> [WHAT TO DO]:
1. Please answer these from the Genina Marine opinion, one line each:
(a) Which court decided the case?
(b) On what date was the writ denied?
(c) Who appeared for the defendant and appellee, Arco Oil & Gas Co.?
2. Carry on the Genina Marine opinion from the point where the text stops.

> [TEXT TO READ]:
###
Genina Marine Serv. v. Arco Oil & Gas Co.

552 So. 2d 1005 | La. Ct. App. | 1989

552 So. 2d 1005 (1989)

GENINA MARINE SERVICES, INC.
v.
ARCO OIL & GAS CO.

No. 88 CA 1352.

Court of Appeal of Louisiana, First Circuit.

November 14, 1989.
Writ Denied January 26, 1990.

*1006 David S. Bland, New Orleans, for plaintiff and appellant, Genina Marine Services.

James D. McMichael, Cheryl Cunningham, New Orleans, for defendant and appellee, Arco Oil & Gas Co.

Before CARTER, SAVOIE and ALFORD, JJ.

SAVOIE, Judge.
###
> [SUPPLIED DATA]:

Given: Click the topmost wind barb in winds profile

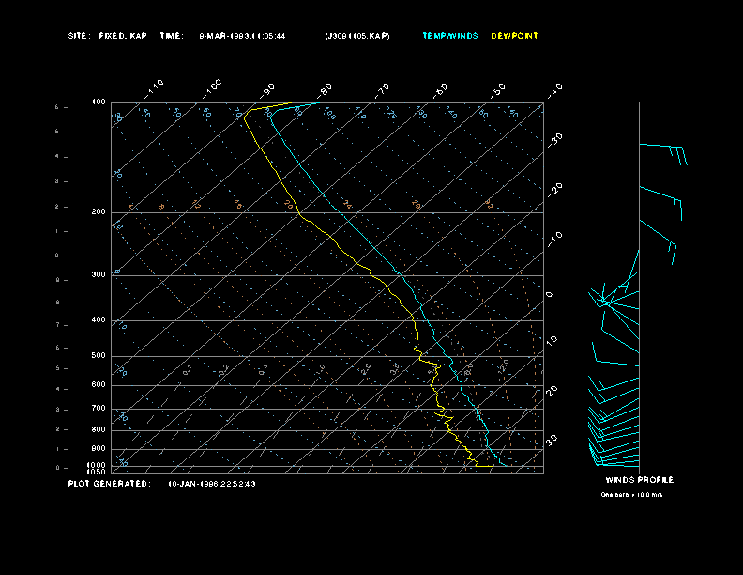Looking at the screenshot, I should pos(662,150).

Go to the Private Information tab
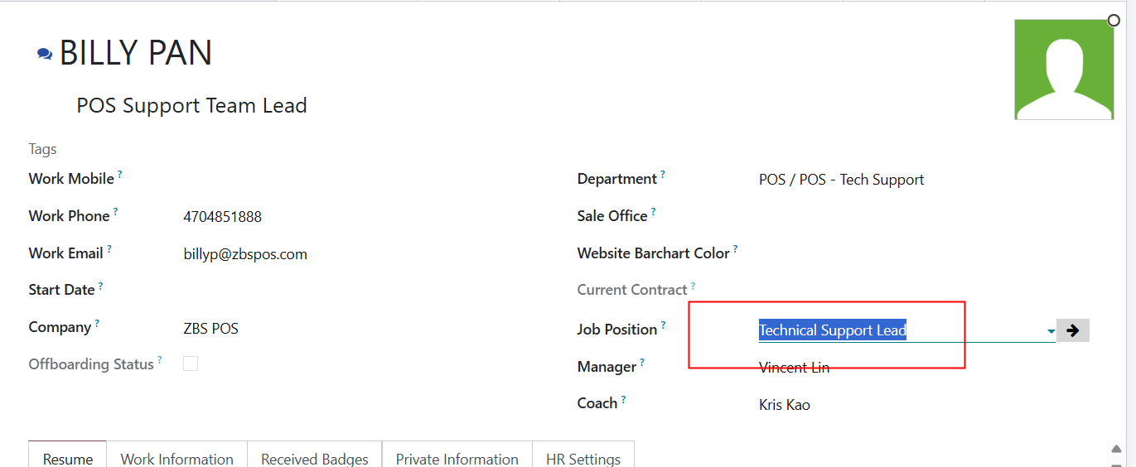point(457,456)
###
> [ANSWER SET]:
1.
(a) Court of Appeal of Louisiana, First Circuit.
(b) January 26, 1990.
(c) James D. McMichael and Cheryl Cunningham, of New Orleans.

2.
This is a suit seeking recognition and enforcement of a lien under the Louisiana Oil Well Lien Act, LSA-R.S. 9:4861 et seq. The trial court initially granted the motion for summary judgment of defendant, Arco Oil & Gas Company's, (Arco), finding the Oil Well Lien Act inapplicable to plaintiff, Genina Marine Services, Inc.'s, (Genina) claim. Plaintiff appealed and we rendered an opinion reversing and remanding the action.[1]Genina Marine Services, Inc. v. Arco Oil & Gas Company, 499 So. 2d 257 (La.App. 1st Cir.1986). On remand, the trial court granted a summary judgment in favor of defendant dismissing plaintiff's action on the basis of prescription. Plaintiff appeals the dismissal.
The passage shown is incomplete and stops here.